• _ФРАГМЕНТ ТЕКСТА_

Последний лепесток на ромашке носил имя “вернусь”.
Что ж!.. Какая ни есть, а надежда»
[278].
С этой надеждой он ушел на этап, товарищем по которому был мой дед.
Этап 1. По Транссибу
Георгий Жженов и Сергей Чаплин попали на этап, который покинул Ленинград в начале сентября 1939 года. Он состоял в основном из военных.
Первую часть пути на Колыму заключенные проделывали в вагонах двух типов: пассажирском – «столыпине», или товарном, который почему-то (вероятно, из-за раскраски) прозвали «краснухой». В каком из них оказались герои моего рассказа, неизвестно.
В так называемых «столыпинских вагонах» перегородка, отделяющая коридор от купе, заменялась решеткой, вход в каждое из пяти купе – площадью по девять квадратных метров – был тоже через решетку. И оба тамбура зарешечены: в одном – уборная конвоя, в другом – место для «оправки» зэков, без двери (охранник не терял их из виду и во время отправления естественных надобностей).
Вдоль обеих перегородок каждого купе – полки в три яруса, один над другим, соединенные между собой. На каждой полке – средняя считалась самой удобной, за нее боролись – могли разместиться по четыре человека, то есть купе было рассчитано на двенадцать заключенных (последнее купе в вагоне служило карцером). На самом деле в это пространство нередко «забивали» до тридцати и больше рабов ГУЛАГа. Лежать узники должны были обязательно головой к решетке. Зарешеченные окошки имелись только в купе конвоя: видеть «свет божий» для зэков – в отличие от царских времен, когда окна были везде – считалось непозволительной роскошью. Узники все время лежали или полулежали – выпрямиться не позволяло расстояние между полками. Питание, как правило, выдавалось сухим пайком и состояло обычно из соленой рыбы. «Муки жажды непременно сопутствуют перевозкам», – пишет Жак Росси в «Справочнике по ГУЛАГу»

• _ИСХОДНЫЕ ДАННЫЕ_

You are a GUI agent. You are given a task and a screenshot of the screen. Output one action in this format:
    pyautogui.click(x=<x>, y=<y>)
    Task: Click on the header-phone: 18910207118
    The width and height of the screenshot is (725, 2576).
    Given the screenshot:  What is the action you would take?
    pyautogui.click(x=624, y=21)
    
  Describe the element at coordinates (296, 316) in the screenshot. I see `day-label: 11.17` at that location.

• _СПИСОК ЗАДАНИЙ_
a – Выпишите из текста об этапе на Колыму отрывок между «Последний лепесток на» и «был мой дед.» включительно.
b – Когда, согласно тексту об этапе на Колыму, этап с Георгием Жженовым и Сергеем Чаплиным покинул Ленинград?
c – Продолжите текст об этапе на Колыму, начав сразу после его последнего предложения.

• _ОТВЕТЫ_
a –
Последний лепесток на ромашке носил имя “вернусь”.
Что ж!.. Какая ни есть, а надежда»
[278].
С этой надеждой он ушел на этап, товарищем по которому был мой дед.

b – В начале сентября 1939 года.

c –
[279]. Обеспечивать заключенных водой – обязанность конвоя, а ведра воды еле хватало на купе, вот и представьте себе, по сколько «ходок» совершали конвоиры на станциях и как старались экономить эту влагу!
Каждые три-четыре дня заключенных на станциях, где имелись тюрьмы, выгружали и передавали под расписку местному тюремному наряду. На «пересылке» они «припухали», проходили «санобработку» и получали обычный тюремный паек в ожидании продолжения этапа, которое могло длиться до нескольких недель.
«В царское время, – продолжает Жак Росси, – “столыпин” прицеплялся к поезду от случая к случаю. На остановках конвой не препятствовал публике подходить к нему и через окно передавать арестантам хлеб, курево и пр. Большевики же сразу запретили приближаться к “столыпину”»
[280]. В 30-е годы «столыпины» прикреплялись к каждому составу, сразу за паровозом, перед почтовым вагоном. Их тщательно скрывали от посторонних глаз, в случае длительной стоянки загоняли на запасные пути или в тупики.